3. Bamyan Hospital, Afghanistan
The Bamyan Hospital focuses on caring for women and children. Photo: Sameer Dossa/AKDN.

Built by the Aga Khan Agency for Habitat and opened in 2017, the earthquake-resistant Bamyan Hospital is a model for sustainable construction that blends into the local environment with its seismic-resistant mud construction. It was built using a traditional rammed-earth method, which employs a mixture of low-clay soil, water and cement for strong and durable walls. Since all the materials are readily available locally and do not need to be transported from elsewhere, this approach has a relatively low carbon footprint. 

The building also makes use of natural light and ventilation, in addition to featuring gardens and courtyards that enhance the environment and foster healing. More than half of the hospital’s power comes from solar panels located behind the facility, making it highly energy-efficient.

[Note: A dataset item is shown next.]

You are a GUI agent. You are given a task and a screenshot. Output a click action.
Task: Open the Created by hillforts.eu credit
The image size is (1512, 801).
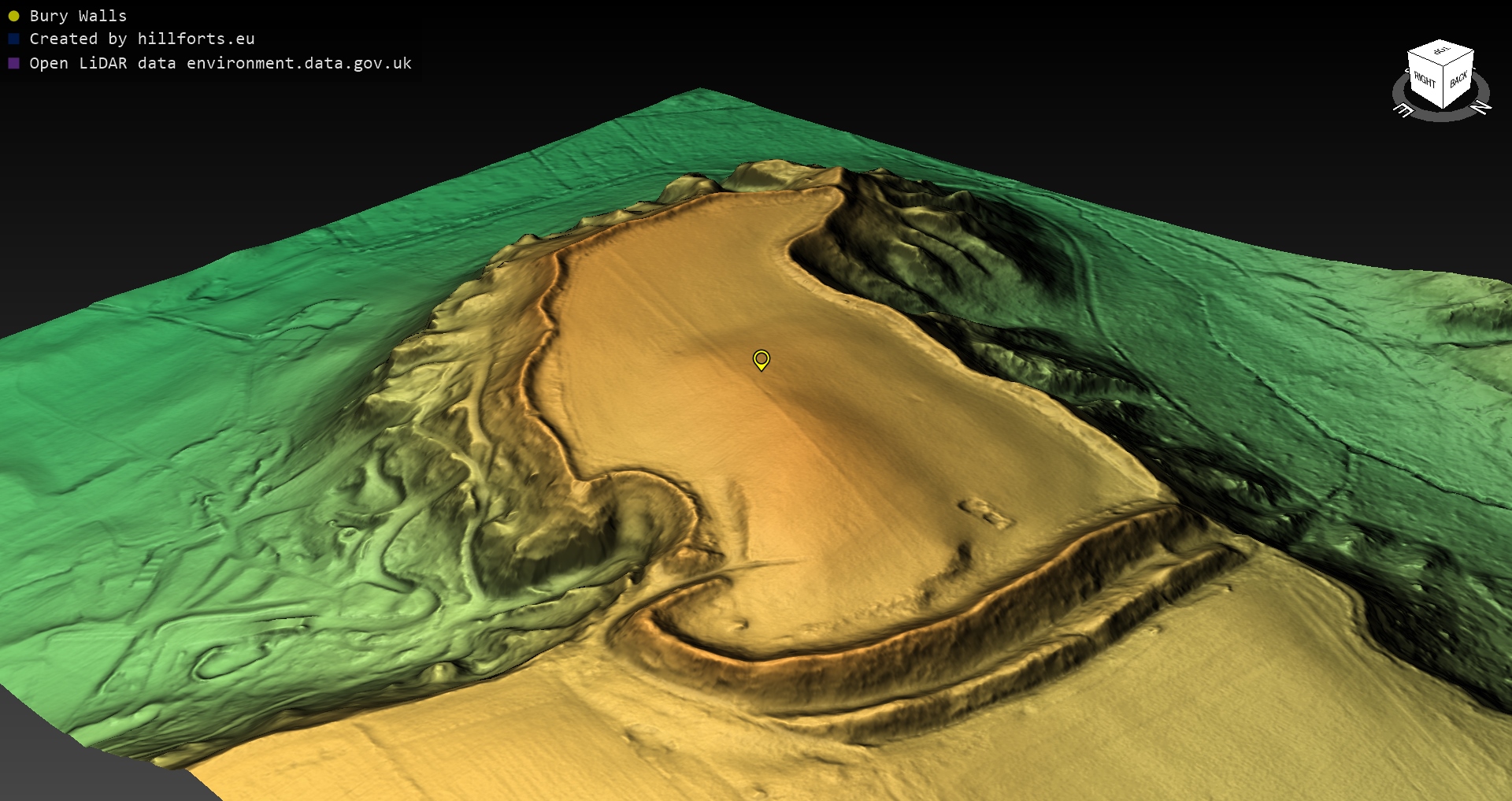(142, 39)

4. Alioune Diop University Teaching and Research Unit, Senegal
The Alioune Diop University Teaching and Research Unit stays cool with the help of a lattice of triangular concrete bricks. Photot: Chérif Tall/AKTC.

Inspired by trees that offer students a cool haven from sweltering heat, the Alioune Diop University Teaching and Research Unit in Bambey, Senegal, is designed to be shady and cool. Completed in 2017, the building features a large slanting double-roof canopy and a 203-metre lattice screen that combat the searing temperatures of Bambey, which can reach 40 degrees Celsius. These features keep sunlight out, while allowing air to flow through the building in a way that eliminates the need for air conditioning. 

Outside the building, rainwater and purified wastewater are collected in large gravel basins where they nourish flowers and other plants. The building, which comprises a 500-seat amphitheatre, classrooms, laboratories, and offices, received the 2019 Aga Khan Award for Architecture for an energy-efficient, sustainable and elegant design with a low impact on its surroundings. 

5. Mopti Centre for Earthen Architecture, Mali
The Centre for Earthen Architecture is made of mud bricks. Photo: Ibai Rigby/AKTC.

The Centre for Earthen Architecture, a community centre built by the Aga Khan Trust for Culture in Mopti, Mali, that opened in 2010, uses mud to create a sustainable building. The Centre comprises a trio of buildings with walls and barrel vaults made of compressed stabilized earth blocks. These mud blocks create a natural buffer from the heat and keep the building cool. Overhanging roofs and natural ventilation also help visitors stay cool. These features help the building cut down on energy use by eliminating the need for air conditioning. The Centre was built as part of a partnership between the Aga Khan Trust for Culture and the national Ministry of Culture to revive the local tradition of earthen architecture.

6. Kilaguni Serena Safari Lodge, Kenya
Solar panels power the Kilaguni Serena Safari Lodge. Photo: Courtesy of Serena Hotels.

Encompassed by the iconic Mount Kilimanjaro and Tsavo National Park, the Kilaguni Serena Safari Lodge  is powered by the sun. A solar power plant composed of 960 solar panels powers the facility, which became Kenya’s first solar-powered lodge in 2018.

The lodge also received the Extraordinary Business Case and Corporate Social Responsibility Award during the Global Best Practice Awards ceremony in Italy in 2018 for its eco-friendly practices, including sustainable and energy efficient laundry-services on site. Textiles are washed with eco-friendly detergent, while waste water passes through a bio-digester that recycles it for irrigation. 

A shorter version of this article appeared in the Summer 2020 issue of The Ismaili Canada.